1) Complete control over what is going where
2) Control! x2
3) Injects all drivers in that package, anything in that package is available to the OS
1) Can’t easily import duplicate drivers
2) More administrative overheard
3) Not typically managing most of the drivers from with ConfigMgr
4) You will have the same drivers in multiple packages, taking up more space, possible concern for some
Hybrid of Auto-Apply and Driver Packages
After reading this post by Keith Garner, I got to thinking about how I could do something similar in ConfigMgr. When i really sat down to think about it, the only drivers that really mattered to us was controlling the video drivers. So I decided, why couldn’t i do PNP for everything but the video drivers. Even more on that, unless it’s a machine running Solidworks, i really don’t care what video drivers are installed. So I basically ended up with this structure:
-Common Drivers (Will use PNP)
-Common Video Drivers (Will use PNP)
-Specific Video Drivers (one package for each model requiring a specific video driver)

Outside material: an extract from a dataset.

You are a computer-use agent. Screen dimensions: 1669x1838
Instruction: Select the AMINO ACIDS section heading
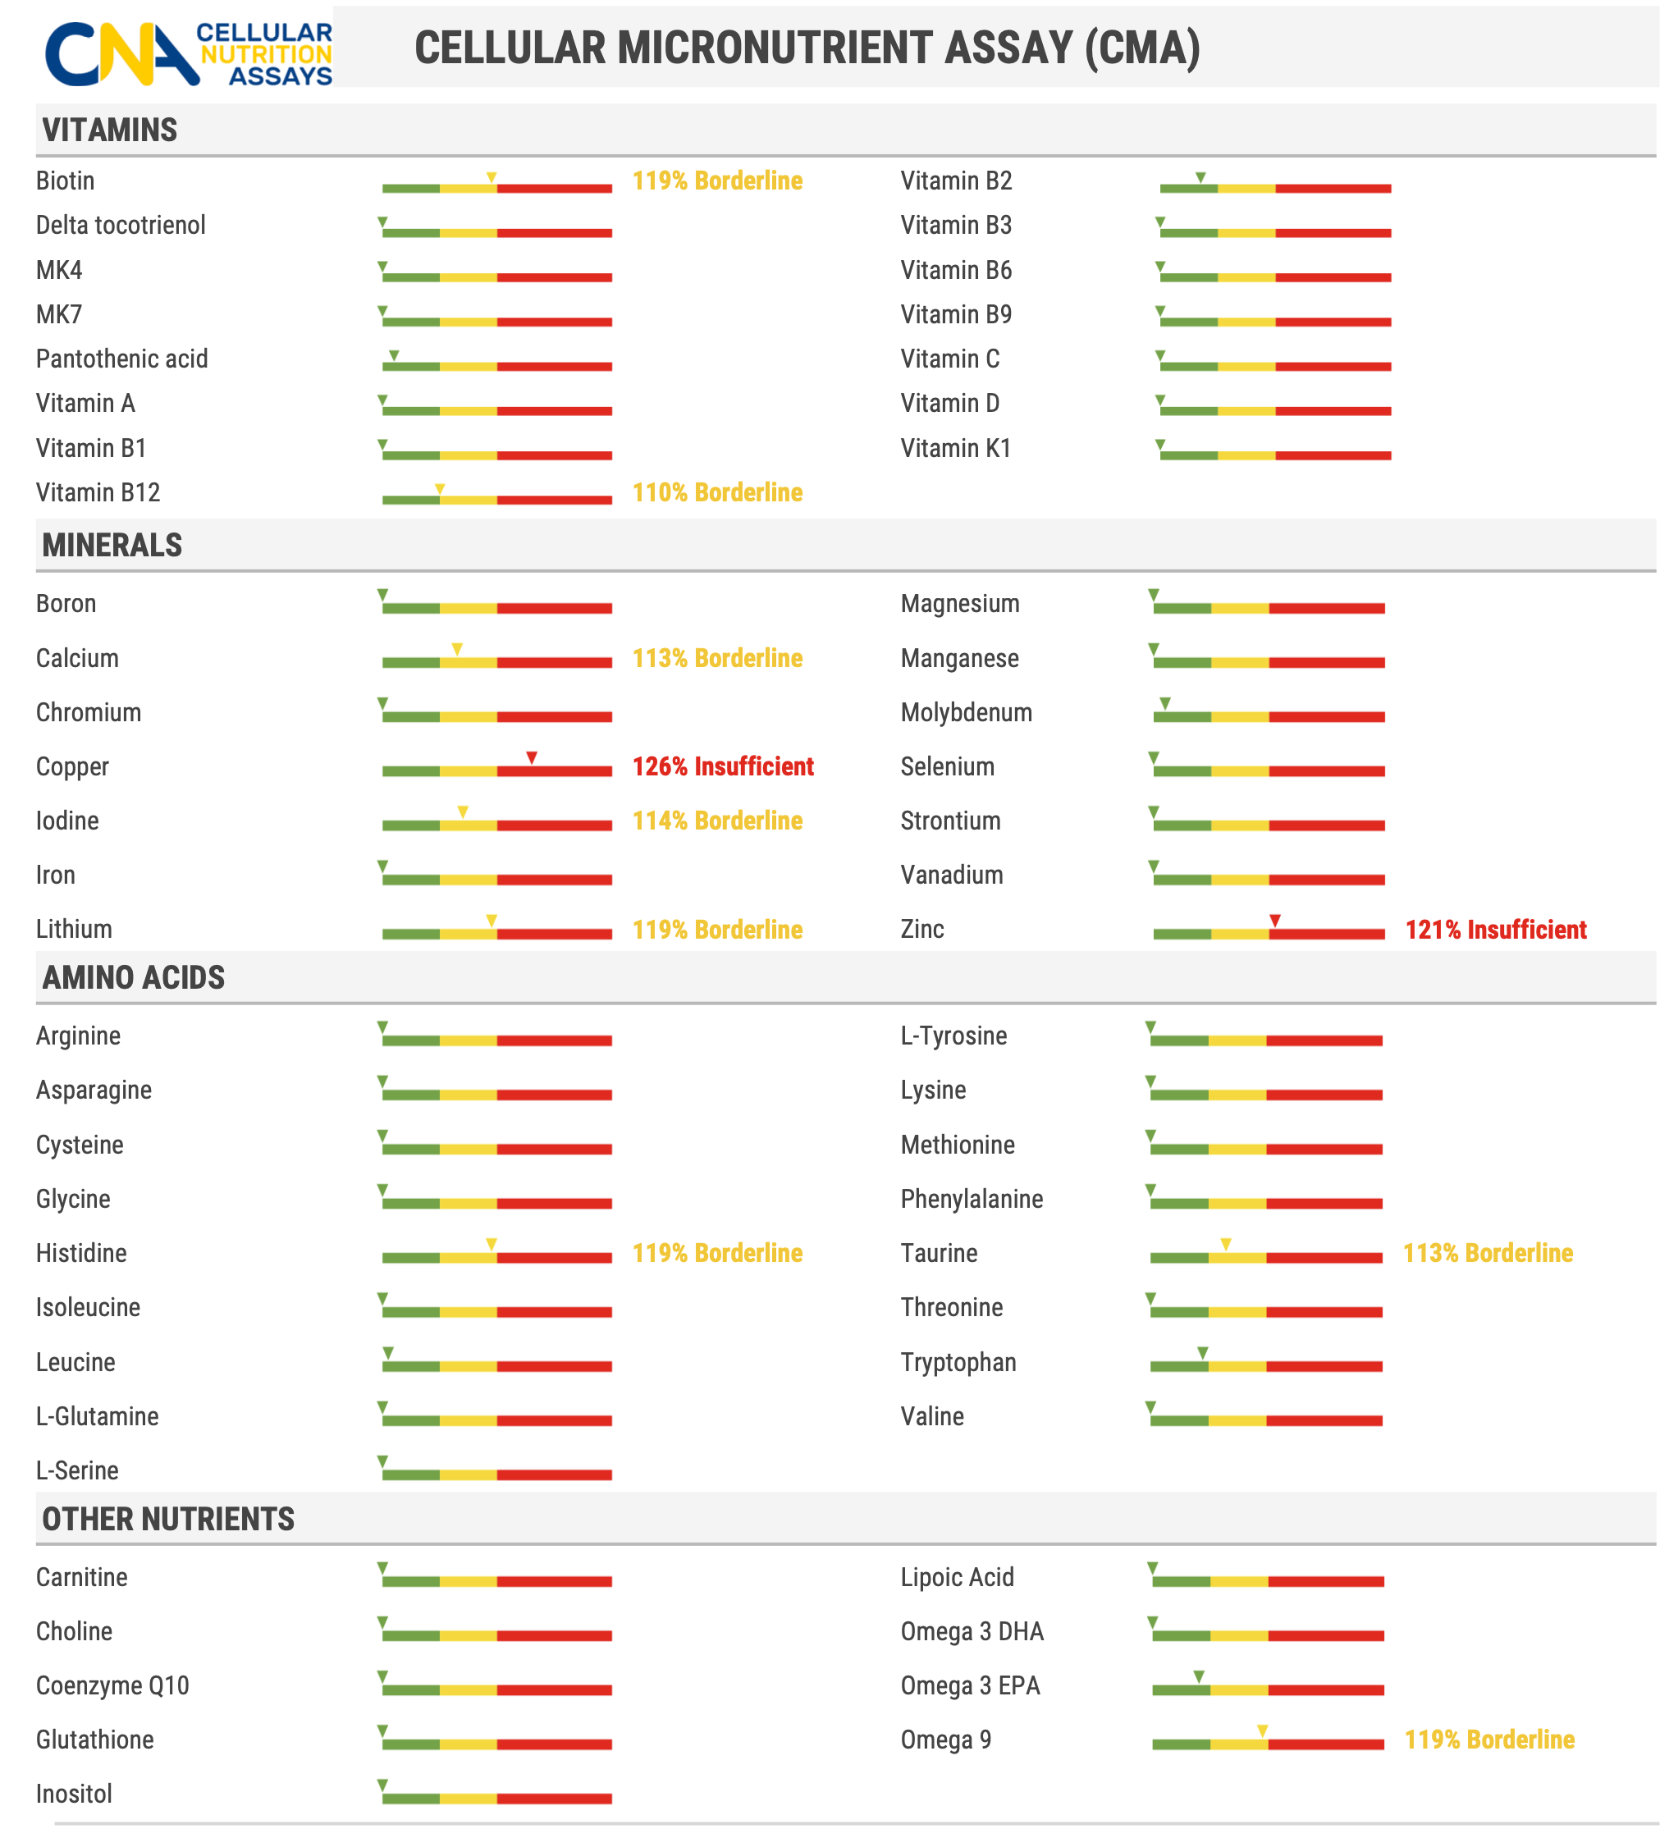pos(133,977)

I imported all my common drivers into ConfigMgr, imported all my video drivers, then seperated them out into common drivers and the specific drivers. I then created all the driver packages i needed for each model that required a specific video driver and added the required driver to the package. I made use of “Categories” to control what was being used for PNP detection.
1) Advantages of PNP detection along with the control over drivers by using driver packages when needed
2) Takes a little configuration and setup
The first section in my Driver Management part of my Task Sequence is for Windows XP Mass Storage drivers, I do a WMI query for the deviceID and then inject the appropriate MSD, this allows me to not have MSD in my other packages and I can have a single driver package for all MSD’s and then just inject when appropriate.
Next, I do a Auto Apply driver step that injects all my Common Drivers, I have these all under a Category called “Common”, this would be audio, modem, card readers, anything that isn’t a video/display device.
Next I have a section for Video Drivers, the driver(s) I want to control in my case. First we inject any Common Video Drivers for models I don’t care about. Just get the best video driver available installed for me.
This is driven by a WMI Model query on the backend for all the models I don’t care about, notice I use “LIKE” statements to get around HP’s funky part #’s:
Next we get into the specific models that I want to inject specific video drivers:
Here we are using a Driver Package for each TS step with a WMI query on the backend, this Driver Package contains the Certified driver that I need for that model:
That’s it! That is how i now manage my drivers, I feel this to be the most effective method for our environment.
Hope this helps or inspires someone else.